Dear Baby Silas,
The days are numbered that I can truly call you my baby Silas. Every day you are learning new things and quickly becoming more of a little boy then I’d like to admit.
Some days I am so glad you are still a baby these long months your daddy is gone. The day you were born your mama, Auntie Em & Samuel brought you home. And since then, it has just been us. I’m glad there are so many great guys in our lives that love on you. Between Grandpa, Grandad, Unky Dan, Uncle Kev and so many more, I think you do alright. No one can replace your dad tho. I’m sorry for the days and special milestones you two have missed out being apart of together. But I am glad that you don’t know any different. But in the same breath, it breaks my heart.

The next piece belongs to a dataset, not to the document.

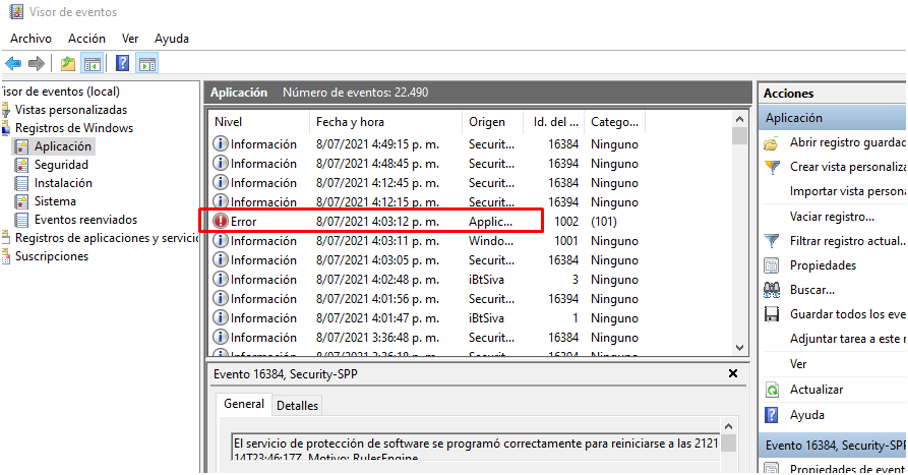Click the blue Back arrow in toolbar
The height and width of the screenshot is (475, 908).
pyautogui.click(x=13, y=64)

I’m not sure why I even got my hopes up. I didn’t really, but it was a blip on my radar, I confess. When we said good-bye to daddy at the end of his leave, there was a sliver of hope that he would be home by the end of February. The days are slowly ticking by and I am saddened by the fact that with it, goes a day that we could be together as a family. I know this is expected and I knew I shouldn’t get my hopes up. It is something you will learn as you grow up. Whatever the ARMY says, we add a month, and expect the worst. Hurry up to wait, as they say. When you were born, Silas, I started counting down the days until I would see our little family together for the first time.
I waited 210 days for that. We waited 210 days.
Surely I can wait 30, 40, or even 50 more days till we are together again?
Sometimes, it just seems like forever. I’m ready for this deployment to be over. I’m ready to have my man home. I’m ready to start checking off our long over do Family Fun List.
How many conversations have I had, albeit one sided, “Someday soon Silas, we will go ….”, “When daddy comes home, he will take us…” and on. These are the hopes that keep me going and you are the reason it seems slightly bearable. Every day seems to get harder. I can’t lie. But every day is one day closer. Oh my sweet boy. My heart aches for the family we are and it longs to see you play with your daddy again. I am blessed God chose me to be your mama. We can do it, I know we can.
And every time I see your smile, I will remember why I do it.
You are the reason we make this sacrifice. And it will all seems worth it.
Lord, please continue to give me patience. Give me peace that surpasses all of these worries and troubles. Let me continue to love and raise Silas so that he is drawn to You. Give me strength to face each new, beautiful day, you give us, with overflowing energy and enthusiasm.